Mayor Marc McGovern campaigns in June for reelection. (Photo: Marc McGovern via Facebook. Brightness, contrast and color balance on this image have been adjusted more than normal in an attempt to improve the clarity and quality of the original.)

After being alerted that his campaign had accepted $4,000 from supporters of an anti-trans campaign, Mayor Marc McGovern said Tuesday that he would not be giving it back – because he would instead be donating it to MassEquality, an organization that supports LGBTQ rights.

“Within the minute that I read the email, I said, ‘Oh, my God, I had no idea. I’m going to return the money, I want nothing to do with that,’” McGovern said. “I’ve actually decided that instead of returning the money, which [the contributors] will then use for something else I don’t believe in, I’m donating it to MassEquality.”

The news of the donation came from a Medium post published Sunday by Sophia Belle, an activist and musician who reported from the “Straight Pride” event held last weekend in Boston, at which police officers attacked and arrested peaceful counterprotestors. Considering nationally known right-wing political commentator Milo Yiannopoulos was flown in to speak and an “arena-appropriate stage rolled out” for a very small turnout of white nationalists and Trump supporters, Belle said it was obvious that the event had significant financial support, similar to the Keep Massachusetts Safe group that tried to overturn the state’s trans protection law last year. The group got the bulk of its funding in large donations from a handful of wealthy backers.

Among those backers were David G. Stubblebine, head of a family real estate firm based in Lexington called The Stubblebine Co. David G. Stubblebine’s contribution to McGovern came one and a half months after he gave a first $10,000 to the anti-trans group and 10 days before he donated a second $10,000 to the group. Two other Stubblebines gave to McGovern late in 2018 and this year.

“I did a fundraising effort and the Stubblebines contributed to my campaign. I don’t know them. I know that they’re involved in real estate, and they came through someone who I do know, who helped get people to contribute to my campaign. And then found out yesterday that they also contributed to [the anti-trans group],” McGovern said. “I don’t want anybody’s money that’s associated with something like that. And I’m grateful that I now know, because I don’t want their money.”

Items listed in a dataset

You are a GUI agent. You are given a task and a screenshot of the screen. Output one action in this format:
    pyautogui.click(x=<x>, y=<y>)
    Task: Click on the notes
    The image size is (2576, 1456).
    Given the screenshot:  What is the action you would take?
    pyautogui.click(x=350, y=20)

▶ Your task
Rewrite the paragraph of the article that begins "Among those backers were" as a short bulleted list that keeps its main facts.

▶ Response below
- David G. Stubblebine, head of The Stubblebine Co., a family real estate firm based in Lexington, was among the backers.
- His contribution to McGovern came a month and a half after his first $10,000 donation to the anti-trans group.
- It came 10 days before his second $10,000 donation to that group.
- Two other Stubblebines gave to McGovern late in 2018 and this year.